» **SUPPLIED ENTRIES**
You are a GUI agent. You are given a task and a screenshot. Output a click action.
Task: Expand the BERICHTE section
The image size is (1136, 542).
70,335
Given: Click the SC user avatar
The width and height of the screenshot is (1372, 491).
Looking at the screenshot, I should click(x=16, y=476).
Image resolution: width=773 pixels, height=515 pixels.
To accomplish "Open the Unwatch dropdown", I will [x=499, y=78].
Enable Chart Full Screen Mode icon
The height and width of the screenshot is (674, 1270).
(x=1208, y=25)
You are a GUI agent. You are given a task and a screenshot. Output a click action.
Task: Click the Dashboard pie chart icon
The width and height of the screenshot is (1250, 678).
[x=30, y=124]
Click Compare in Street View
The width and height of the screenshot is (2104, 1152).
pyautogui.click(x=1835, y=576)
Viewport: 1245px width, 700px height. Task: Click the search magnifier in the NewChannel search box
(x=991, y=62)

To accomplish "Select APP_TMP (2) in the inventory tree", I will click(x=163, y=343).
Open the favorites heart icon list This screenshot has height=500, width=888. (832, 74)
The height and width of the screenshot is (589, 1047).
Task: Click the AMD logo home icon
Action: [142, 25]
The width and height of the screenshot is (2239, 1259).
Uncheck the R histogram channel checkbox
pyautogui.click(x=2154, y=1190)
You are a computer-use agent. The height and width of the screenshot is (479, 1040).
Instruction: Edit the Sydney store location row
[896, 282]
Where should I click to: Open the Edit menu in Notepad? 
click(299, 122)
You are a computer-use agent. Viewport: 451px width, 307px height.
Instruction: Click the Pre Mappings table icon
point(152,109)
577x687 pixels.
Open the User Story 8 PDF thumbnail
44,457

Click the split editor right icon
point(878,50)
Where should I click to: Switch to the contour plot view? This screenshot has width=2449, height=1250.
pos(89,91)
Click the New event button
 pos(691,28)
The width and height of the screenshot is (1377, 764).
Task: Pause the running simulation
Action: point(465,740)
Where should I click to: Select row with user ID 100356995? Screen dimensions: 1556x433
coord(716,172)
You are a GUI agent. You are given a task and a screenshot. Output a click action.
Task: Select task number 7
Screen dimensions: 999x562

» **WHAT NEEDS TO BE DONE**
Every record shown above should be given back exactly.

» **THE COMPLETED TASK**
You are a GUI agent. You are given a task and a screenshot. Output a click action.
Task: Expand the BERICHTE section
The image size is (1136, 542).
70,335
Given: Click the SC user avatar
The width and height of the screenshot is (1372, 491).
Looking at the screenshot, I should click(x=16, y=476).
Image resolution: width=773 pixels, height=515 pixels.
To accomplish "Open the Unwatch dropdown", I will [x=499, y=78].
Enable Chart Full Screen Mode icon
The height and width of the screenshot is (674, 1270).
(x=1208, y=25)
You are a GUI agent. You are given a task and a screenshot. Output a click action.
Task: Click the Dashboard pie chart icon
The width and height of the screenshot is (1250, 678).
[x=30, y=124]
Click Compare in Street View
The width and height of the screenshot is (2104, 1152).
pyautogui.click(x=1835, y=576)
Viewport: 1245px width, 700px height. Task: Click the search magnifier in the NewChannel search box
(x=991, y=62)

To accomplish "Select APP_TMP (2) in the inventory tree", I will click(x=163, y=343).
Open the favorites heart icon list This screenshot has height=500, width=888. (832, 74)
The height and width of the screenshot is (589, 1047).
Task: Click the AMD logo home icon
Action: [142, 25]
The width and height of the screenshot is (2239, 1259).
Uncheck the R histogram channel checkbox
pyautogui.click(x=2154, y=1190)
You are a computer-use agent. The height and width of the screenshot is (479, 1040).
Instruction: Edit the Sydney store location row
[896, 282]
Where should I click to: Open the Edit menu in Notepad? 
click(299, 122)
You are a computer-use agent. Viewport: 451px width, 307px height.
Instruction: Click the Pre Mappings table icon
point(152,109)
577x687 pixels.
Open the User Story 8 PDF thumbnail
44,457

Click the split editor right icon
point(878,50)
Where should I click to: Switch to the contour plot view? This screenshot has width=2449, height=1250.
pos(89,91)
Click the New event button
 pos(691,28)
The width and height of the screenshot is (1377, 764).
Task: Pause the running simulation
Action: point(465,740)
Where should I click to: Select row with user ID 100356995? Screen dimensions: 1556x433
coord(716,172)
You are a GUI agent. You are given a task and a screenshot. Output a click action.
Task: Select task number 7
Screen dimensions: 999x562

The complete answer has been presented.